В сознании героя, приехавшего в знаменитый Марбург прочесть лекцию о Ломоносове и Пастернаке, складывается некоторая последовательность и закономерность его собственной судьбы, отчего-то сопряженной с этим городом. Надо ли говорить, что профессор-литературовед по-профессорски честолюбив и, как любой средний профессор, занимающийся литературой, ощущает себя писателем?
А теперь несколько, буквально несколько слов о романе поэта. Здесь, конечно, обычное честолюбие. Великие русские писатели всегда мешали просто русским писателям. Так вот, на исходе жизни, сознавая, что прожил он ее вполне благополучно, Пастернак решает жизнь обострить. Он был орденоносцем, знаменем левизны, написал первое в истории стихотворение о Сталине, но не перешагнул сверстников — Маяковского и Есенина. Возможно, поле гениальных стихов уже иссякало, роман уже был написан, поэт был достаточно опытным и тертым в литературе человеком, чтобы не осознать собственной заурядности высокого масштаба, надо было обострять. Судьба поэта так зависит от жизненного мифа.

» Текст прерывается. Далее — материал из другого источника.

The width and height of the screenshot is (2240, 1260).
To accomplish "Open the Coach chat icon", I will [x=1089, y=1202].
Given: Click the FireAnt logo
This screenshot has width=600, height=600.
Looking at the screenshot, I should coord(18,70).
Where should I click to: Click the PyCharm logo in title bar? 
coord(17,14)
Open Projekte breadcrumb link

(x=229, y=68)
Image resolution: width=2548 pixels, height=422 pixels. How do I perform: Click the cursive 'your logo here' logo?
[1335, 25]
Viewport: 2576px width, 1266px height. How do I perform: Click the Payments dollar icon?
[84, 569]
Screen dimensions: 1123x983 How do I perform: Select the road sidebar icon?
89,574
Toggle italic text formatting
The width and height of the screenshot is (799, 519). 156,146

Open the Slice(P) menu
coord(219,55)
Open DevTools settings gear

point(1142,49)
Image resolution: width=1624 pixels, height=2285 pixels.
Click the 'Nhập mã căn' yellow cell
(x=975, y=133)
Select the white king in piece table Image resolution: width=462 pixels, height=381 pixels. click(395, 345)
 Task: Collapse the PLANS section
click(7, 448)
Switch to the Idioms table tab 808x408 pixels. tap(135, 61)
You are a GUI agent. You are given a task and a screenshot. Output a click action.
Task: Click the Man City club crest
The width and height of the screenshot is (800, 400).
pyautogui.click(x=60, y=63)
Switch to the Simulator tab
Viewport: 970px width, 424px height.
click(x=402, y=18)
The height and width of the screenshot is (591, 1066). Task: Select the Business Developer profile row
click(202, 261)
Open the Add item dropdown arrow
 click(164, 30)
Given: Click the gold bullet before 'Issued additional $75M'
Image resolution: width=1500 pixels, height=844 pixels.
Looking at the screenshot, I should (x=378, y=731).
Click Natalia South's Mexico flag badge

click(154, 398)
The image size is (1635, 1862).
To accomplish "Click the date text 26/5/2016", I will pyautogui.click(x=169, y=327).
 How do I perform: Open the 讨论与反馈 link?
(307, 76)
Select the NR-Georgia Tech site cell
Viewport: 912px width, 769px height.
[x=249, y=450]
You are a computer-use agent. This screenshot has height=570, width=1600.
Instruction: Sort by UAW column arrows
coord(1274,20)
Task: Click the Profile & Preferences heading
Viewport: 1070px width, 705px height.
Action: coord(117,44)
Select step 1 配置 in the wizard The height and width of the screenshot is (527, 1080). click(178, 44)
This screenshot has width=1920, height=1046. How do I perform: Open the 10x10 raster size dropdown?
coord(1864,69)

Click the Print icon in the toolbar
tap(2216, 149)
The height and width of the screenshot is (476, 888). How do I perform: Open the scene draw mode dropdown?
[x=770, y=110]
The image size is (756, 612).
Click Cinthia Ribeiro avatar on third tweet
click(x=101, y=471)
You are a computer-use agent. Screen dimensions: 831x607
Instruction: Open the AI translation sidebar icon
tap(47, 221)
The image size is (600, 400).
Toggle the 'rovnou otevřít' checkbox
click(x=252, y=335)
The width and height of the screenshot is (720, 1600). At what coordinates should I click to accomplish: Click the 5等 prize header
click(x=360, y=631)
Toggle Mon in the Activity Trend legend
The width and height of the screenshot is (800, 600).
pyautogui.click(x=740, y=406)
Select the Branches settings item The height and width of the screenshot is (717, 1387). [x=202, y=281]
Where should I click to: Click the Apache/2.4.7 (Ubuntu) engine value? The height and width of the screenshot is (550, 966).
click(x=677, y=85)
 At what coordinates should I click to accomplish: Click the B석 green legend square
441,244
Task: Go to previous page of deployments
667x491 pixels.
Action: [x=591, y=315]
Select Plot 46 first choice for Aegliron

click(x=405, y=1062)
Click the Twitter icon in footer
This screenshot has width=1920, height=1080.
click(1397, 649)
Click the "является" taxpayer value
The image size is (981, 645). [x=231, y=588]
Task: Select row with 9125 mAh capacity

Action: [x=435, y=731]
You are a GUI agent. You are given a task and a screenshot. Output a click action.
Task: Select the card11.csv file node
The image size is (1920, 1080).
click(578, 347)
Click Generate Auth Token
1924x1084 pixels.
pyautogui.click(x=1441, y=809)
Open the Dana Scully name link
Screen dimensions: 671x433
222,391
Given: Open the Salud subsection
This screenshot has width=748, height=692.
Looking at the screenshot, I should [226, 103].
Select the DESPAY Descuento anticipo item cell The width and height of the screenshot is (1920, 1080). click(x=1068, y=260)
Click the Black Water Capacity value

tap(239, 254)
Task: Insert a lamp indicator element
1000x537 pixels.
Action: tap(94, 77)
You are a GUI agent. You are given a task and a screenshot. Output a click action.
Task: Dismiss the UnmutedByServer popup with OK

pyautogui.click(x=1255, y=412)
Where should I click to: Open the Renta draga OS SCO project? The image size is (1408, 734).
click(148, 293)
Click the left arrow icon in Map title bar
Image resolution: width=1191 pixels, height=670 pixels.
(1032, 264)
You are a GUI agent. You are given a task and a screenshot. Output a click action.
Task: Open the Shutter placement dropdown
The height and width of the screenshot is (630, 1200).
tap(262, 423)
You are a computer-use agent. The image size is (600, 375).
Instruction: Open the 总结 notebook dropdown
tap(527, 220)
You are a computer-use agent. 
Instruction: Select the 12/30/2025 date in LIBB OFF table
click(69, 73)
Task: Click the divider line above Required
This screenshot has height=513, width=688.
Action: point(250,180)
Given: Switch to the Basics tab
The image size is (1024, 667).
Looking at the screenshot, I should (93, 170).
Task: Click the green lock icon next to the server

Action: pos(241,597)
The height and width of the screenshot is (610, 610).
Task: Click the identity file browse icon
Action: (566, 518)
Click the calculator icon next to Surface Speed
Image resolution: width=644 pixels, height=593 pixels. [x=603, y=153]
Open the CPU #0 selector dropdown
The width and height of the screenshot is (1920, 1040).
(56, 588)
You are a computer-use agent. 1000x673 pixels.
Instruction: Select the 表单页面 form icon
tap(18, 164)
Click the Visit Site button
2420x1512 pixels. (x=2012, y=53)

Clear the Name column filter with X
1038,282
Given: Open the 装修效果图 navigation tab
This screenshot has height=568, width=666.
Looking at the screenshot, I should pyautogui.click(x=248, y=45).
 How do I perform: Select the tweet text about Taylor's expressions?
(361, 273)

Марло, соперник Шекспира, не случайно был убит в кабаке, а гениальный Шекспир не случайно не оставил ни клочка бумаги с автографом своих пьес; неистовость Аввакума была вознаграждена морозной ямой, а потом сожжением; Пушкин и Лермонтов убиты на дуэлях (причем сейчас пошли упорные предположения, что дуэли ими же самими “организованы”); Чехов умер в немецком захолустье, но в центре Европы, вывезенный туда женой; Есенин и Маяковский, удачливые соперники пастернаковской юности, покончили с собой (если не убиты!), Мандельштам за дерзкие стихи заплатил недолгими, но смертельными лагерями на Девятой речке; Цветаева, храня сына от войны, прерывает ее для себя петлей — Пастернак же передает свой роман на Запад, а потом, продлевая скандал, отказывается от Нобелевской премии.
Впрочем, подождем со всем этим, чуть позже все уложится само собой. И пожалуйста, профессор, поделикатней: и в случае с Пастернаком, и тем более в случае с Ломоносовым мы имеем дело с гениальными русскими провидцами. Как же все-таки убийственно верно сказал Пастернак: “Я не пишу своей биографии. Я к ней обращаюсь, когда того требует чужая”. Не про всех ли нас, из племени писак?
Теперь разберемся со словом “вдруг”. Это слово — индульгенция. Им пользуется писатель, когда не может справиться со всеми сложностями жизни, не может, например, объяснить зарождение того или иного поступка или психологического состояния своего героя, то есть когда не держит в своих руках, как Бог, всех нитей созданного им мироздания. И в каком-то смысле разве не богом является писатель? Но, может быть, и Бог не всевидящ? Имеет же Он право на мгновение отвлечься от конкретного человека и в этот момент пристально следить за другим. В мнении, что Бог не отводит взора от каждого и знает абсолютно все, слишком много человеческой гордыни. Мы ведь порой не можем определить причину и собственных поступков и с большим трудом докапываемся до психологической первоосновы. Бог не мелочен, Он дает нам возможность кое-что решить самим и не наказывает за все, пропуская несущественное, чего не умеет делать строгая воспитательница в детском садике.
Я потом, много времени спустя, спрашивал Саломею: “Почему ты тогда запела, не оттого ли, что выпила розового самогончика?” — и не получил ответа. Может, именно в таких случаях и возникает пресловутое “вдруг”?